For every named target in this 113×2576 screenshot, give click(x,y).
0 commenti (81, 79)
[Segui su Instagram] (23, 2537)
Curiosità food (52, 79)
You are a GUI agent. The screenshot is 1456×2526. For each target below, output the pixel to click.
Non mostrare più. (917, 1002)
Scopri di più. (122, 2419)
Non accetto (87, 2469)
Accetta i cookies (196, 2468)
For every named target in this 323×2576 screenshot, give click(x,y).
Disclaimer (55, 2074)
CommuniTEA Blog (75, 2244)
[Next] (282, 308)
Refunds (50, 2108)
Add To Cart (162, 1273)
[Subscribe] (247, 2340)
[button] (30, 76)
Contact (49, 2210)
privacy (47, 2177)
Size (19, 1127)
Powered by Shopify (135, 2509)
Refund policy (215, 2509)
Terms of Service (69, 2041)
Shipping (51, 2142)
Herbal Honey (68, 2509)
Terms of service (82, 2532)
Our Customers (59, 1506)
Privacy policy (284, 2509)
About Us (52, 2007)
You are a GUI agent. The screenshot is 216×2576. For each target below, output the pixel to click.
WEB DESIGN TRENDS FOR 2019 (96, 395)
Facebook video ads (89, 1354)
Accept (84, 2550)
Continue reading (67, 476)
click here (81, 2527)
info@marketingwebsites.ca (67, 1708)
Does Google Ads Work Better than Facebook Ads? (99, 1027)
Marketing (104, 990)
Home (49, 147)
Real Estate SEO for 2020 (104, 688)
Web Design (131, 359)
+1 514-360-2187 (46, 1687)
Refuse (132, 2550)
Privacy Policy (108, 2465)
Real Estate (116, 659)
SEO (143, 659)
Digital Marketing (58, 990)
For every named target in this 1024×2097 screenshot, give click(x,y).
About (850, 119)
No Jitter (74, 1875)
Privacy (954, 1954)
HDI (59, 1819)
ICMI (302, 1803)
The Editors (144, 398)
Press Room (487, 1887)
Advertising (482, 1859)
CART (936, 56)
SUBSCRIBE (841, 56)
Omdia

-=-=-=-=-

Brief:
Precisely the lines between those holding "Facebook video ads (89, 1354)" and "Real Estate SEO for 2020 (104, 688)", inclusive, are to be reproduced from the listing above, with nothing added.

Finished task:
Facebook video ads (89, 1354)
Accept (84, 2550)
Continue reading (67, 476)
click here (81, 2527)
info@marketingwebsites.ca (67, 1708)
Does Google Ads Work Better than Facebook Ads? (99, 1027)
Marketing (104, 990)
Home (49, 147)
Real Estate SEO for 2020 (104, 688)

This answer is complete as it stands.